Don’t take photographs at night, where you rely on indoor lighting. It’s the most difficult lighting ever – cameras struggle to get detail in the shadows, incandescent lighting makes everything a weird yellow. If you can, wait until the next day.



The best portraits create an intimacy between the viewer and the subject. That means you have to get to eye-level.



Camera lenses create distortion the closer you are to your subject. That’s how you get some of those “big nose” portraits. Step back a few paces to take your pictures.



While seeing your subject’s beautiful eyes is definitely a positive, you don’t necessarily need a portrait of them staring at you all the time. It’s OK if your subject is looking off into the distance. The trick is to make sure it looks deliberate. So that they’re not just looking slightly over your shoulder but really looking off at an angle. My Finch has a very distinctive aquiline nose so I like portraits of him with a ¾ profile.

If you want direct eye contact, choose a toy or a treat and hold it right above the lens of your camera/phone. This works better than calling their names because they usually get up to come see you!



If you’d like to have more than one subject in your portrait, please PLEASE take reference photos of them in the same light and from the same angle. They don’t all have to be in the same shot at the same time – we all know how difficult it is to get them all to pose simultaneously! I’m more than happy to composite them into one portrait. But it makes the final result so much better if they have the same lighting and angle.


Send me everything. The more pictures, the merrier. Sometimes you have a good pose but their eyes are closed but you have another picture with their eyes open but their tongue out – send them both. Or you have a pose that you like but the color is washed out or has a weird blue cast. But you have another photo that shows the perfect coat color – send them both. Or you have a picture of the scaredy cat but her eyes are super wide open and you like the other one with her eyes partially closed but her chin is missing – send them both. Send them ALL!

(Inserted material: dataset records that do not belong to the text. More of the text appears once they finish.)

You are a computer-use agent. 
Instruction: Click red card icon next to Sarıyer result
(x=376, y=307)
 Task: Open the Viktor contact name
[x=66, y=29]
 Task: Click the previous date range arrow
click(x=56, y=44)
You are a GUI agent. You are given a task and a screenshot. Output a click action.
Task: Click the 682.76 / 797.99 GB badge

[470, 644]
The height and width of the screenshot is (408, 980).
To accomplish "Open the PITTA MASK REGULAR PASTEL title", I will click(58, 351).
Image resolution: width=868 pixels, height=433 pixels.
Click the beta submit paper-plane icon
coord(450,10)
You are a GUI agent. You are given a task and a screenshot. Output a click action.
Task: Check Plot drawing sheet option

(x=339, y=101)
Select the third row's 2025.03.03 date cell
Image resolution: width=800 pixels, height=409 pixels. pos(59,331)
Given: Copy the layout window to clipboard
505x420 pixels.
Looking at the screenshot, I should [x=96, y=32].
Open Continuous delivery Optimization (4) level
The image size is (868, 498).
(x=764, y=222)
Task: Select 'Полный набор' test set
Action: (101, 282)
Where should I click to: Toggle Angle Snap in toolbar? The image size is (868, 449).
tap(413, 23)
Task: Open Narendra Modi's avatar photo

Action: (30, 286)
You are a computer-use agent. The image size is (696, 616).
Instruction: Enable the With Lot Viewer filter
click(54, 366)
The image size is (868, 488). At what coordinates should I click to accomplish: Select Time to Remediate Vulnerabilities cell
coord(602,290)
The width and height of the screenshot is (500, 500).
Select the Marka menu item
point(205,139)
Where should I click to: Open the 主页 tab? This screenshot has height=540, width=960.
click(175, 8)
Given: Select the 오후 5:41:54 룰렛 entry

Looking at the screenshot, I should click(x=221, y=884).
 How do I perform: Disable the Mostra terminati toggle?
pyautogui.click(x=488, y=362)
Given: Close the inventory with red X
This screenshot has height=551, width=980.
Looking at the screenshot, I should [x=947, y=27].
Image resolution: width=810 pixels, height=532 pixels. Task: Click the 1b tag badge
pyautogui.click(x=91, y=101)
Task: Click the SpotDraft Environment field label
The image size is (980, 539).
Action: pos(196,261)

I am a professional photographer with top of the line software. Please don’t edit or add filters to the image. You’d be amazed what I can do with your image right out of the camera/phone. Send it to me with as few edits as possible.



Cell phone photographs are just fine. Make sure your phone is set to take photographs in as high resolution as the phone is capable. Don’t worry about special settings like “portrait”. We’re just looking for a clear photograph. When you send me the images in email, attach them to the email instead of embedding them (where they pop up in the body of the email – you want to use the little paper clip). I recommend downloading them to your computer and sending them that way. If you send them directly from your phone, many email programs will compress the images to make them a smaller file size. I want as many pixels as I can get!


*If you have a professional photograph of your pet that you would like me to paint, you will need to get written permission from the photographer.

** If you live in Central Ohio, I offer a reduced session fee to take reference photographs of your pets for paintings. No big equipment or backdrops – just me, a camera, and my experience.